The experts all tell us that traditional is dead. Hymns are passé. Robed preachers and choirs are on their way out. Formal liturgy is off-putting. If you recognize yourself in any of those statements, then everyone knows you’re doomed to a slow and painful death, right?
Not necessarily. I have experienced beautiful so-called “traditional” worship–with robes, choirs, Eucharist, liturgy, and all the smells and bells–which has lifted the worshippers closer to God than any contemporary-music fest worship in which I’ve ever participated. Done well, such traditional worship can be breathtaking, inspiring, and yes, will attract young people. Traditional doesn’t have to mean boring, and ritual doesn’t have to become rote. To me (and I suspect, to others as well), one of the most beautiful expressions of worship can be found in the ancient words of Orthodox prayers being said in an incense-filled nave, while the priest enacts the ancient liturgy of the miracle of Christ coming among us from within the sanctuary. Such worship can seem totally foreign to modern sensibilities and style, but that’s not necessarily a bad thing—sometimes we could all use a little mystery in our faith.

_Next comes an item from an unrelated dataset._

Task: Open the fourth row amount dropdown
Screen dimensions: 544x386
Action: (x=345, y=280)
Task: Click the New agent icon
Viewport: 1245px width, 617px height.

- Contemporary music/worship.
On the opposite side of the coin of the above comment is the notion that so-called “contemporary” music and worship are wrong. Comments such as, “It’s all just a show,” and “There’s no theological meat on those bones” are quite common among the worship snobs I know and love. I’ve even caught myself saying such things, and I work in an environment where we encourage the use of contemporary music and worship forms! This idea is as empty as the previous one, because it doesn’t necessarily hold true.

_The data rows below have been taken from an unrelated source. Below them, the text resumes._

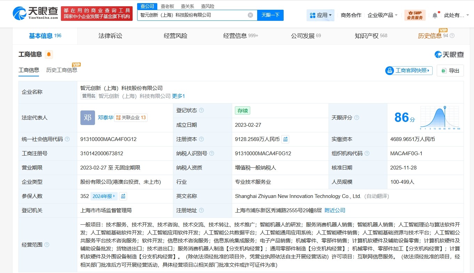Viewport: 474px width, 273px height.
Task: Click the blue stamp icon on 工商官网快照 button
Action: 389,71
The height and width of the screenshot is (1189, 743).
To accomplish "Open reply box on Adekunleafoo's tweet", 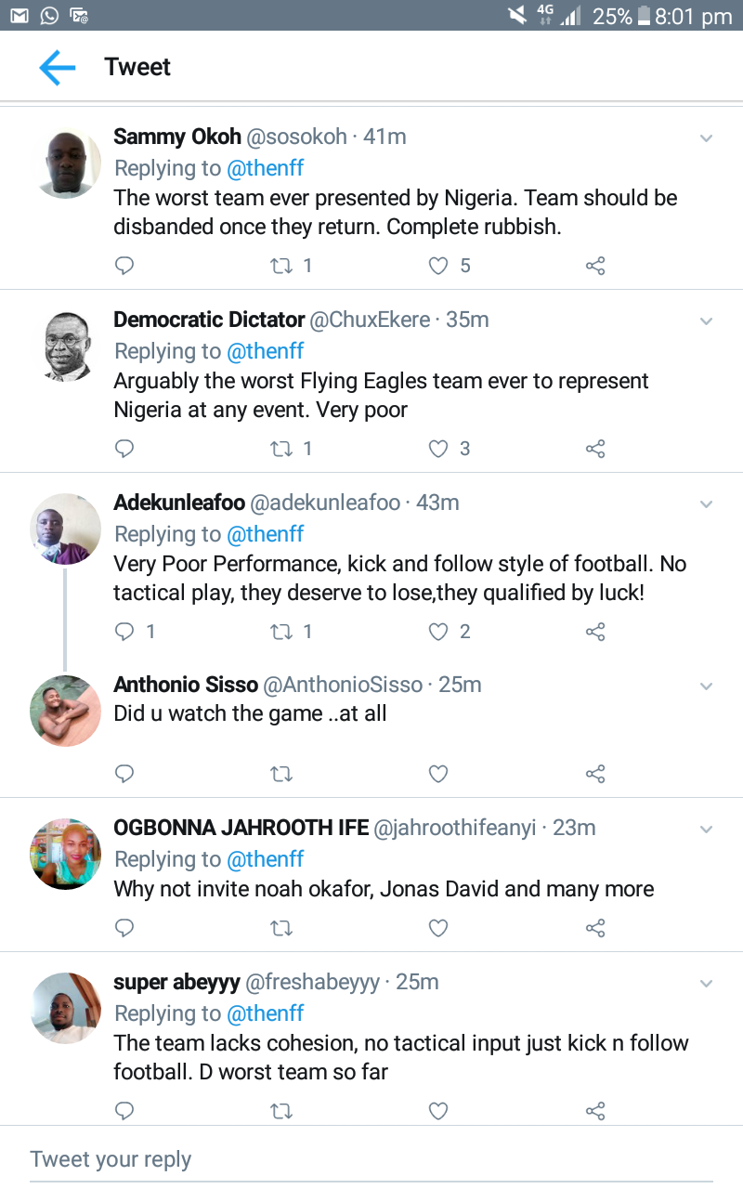I will click(x=124, y=633).
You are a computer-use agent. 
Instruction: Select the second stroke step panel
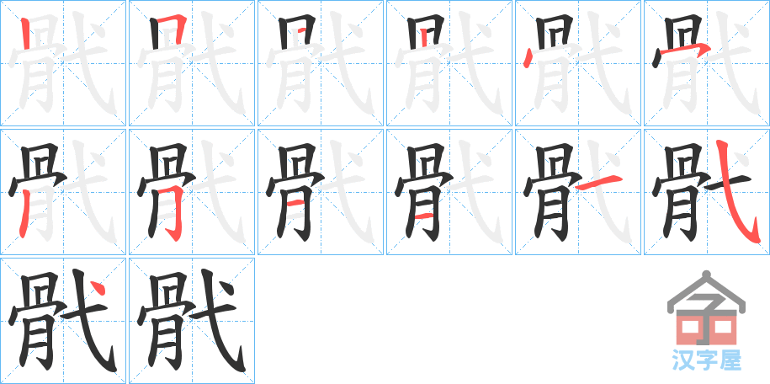point(192,63)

Contemporary worship and music don’t have to be banal and shallow expressions of the faith. Indeed, some contemporary worship music has taken me to new heights of theological reflection that I had not encountered before. The first time I sang the David Crowder band’s lyrics “heaven meets earth like an unforeseen kiss,”* I was thrown into a long theological reflection on how God meets us in the “thin places” of our lives, and how God’s love meets us in unexpected ways. Such lyrics can be deep sources of theological reflection if we just give them a chance. Contemporary music is no less dangerous to the overall message of the Church than is traditional music.

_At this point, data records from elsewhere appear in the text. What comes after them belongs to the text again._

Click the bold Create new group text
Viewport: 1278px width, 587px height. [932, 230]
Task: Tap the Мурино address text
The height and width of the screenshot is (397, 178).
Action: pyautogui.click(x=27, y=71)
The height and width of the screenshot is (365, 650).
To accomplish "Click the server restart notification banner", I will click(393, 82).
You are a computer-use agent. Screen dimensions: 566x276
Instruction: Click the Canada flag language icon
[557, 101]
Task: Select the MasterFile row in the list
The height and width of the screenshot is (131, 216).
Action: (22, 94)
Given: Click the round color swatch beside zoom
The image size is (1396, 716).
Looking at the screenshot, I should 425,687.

Church, it’s time for us to stop listening to the list-makers and the ecclesiastical pundits, and time to start listening to the Holy Spirit. In the still small spaces of our sanctuaries and chapels, if we are quiet long enough and seek after God’s heart fervently enough, we might just occasionally find the Spirit moving among us, enlivening our communities and enriching our worship. No technique or gimmick can ever replace the powerful transformation that takes place when a person meets the loving God for the first time within the context of a community of faith. No list of do’s and don’ts could ever give an exhaustive account of what we need to be about, because what we need to be about is helping to usher in the Kingdom of God here on earth as it is in heaven. If we only listen to the naysayers, we run the risk of not being open to the fact that God just might take our messiness and turn it into something beautiful that is exactly what the world needs right now.
So, are you doing some things wrong with your church? Probably. But we’ve been doing them for 2,000 years, and God hasn’t given up on us yet. That gives me hope, and I pray that it gives you hope, too.
*Yes, I know that the original lyrics read “sloppy wet” in place of “unforeseen,” but those are the lyrics I first heard, so deal with it! Either way, they provide interesting fodder for theological reflection.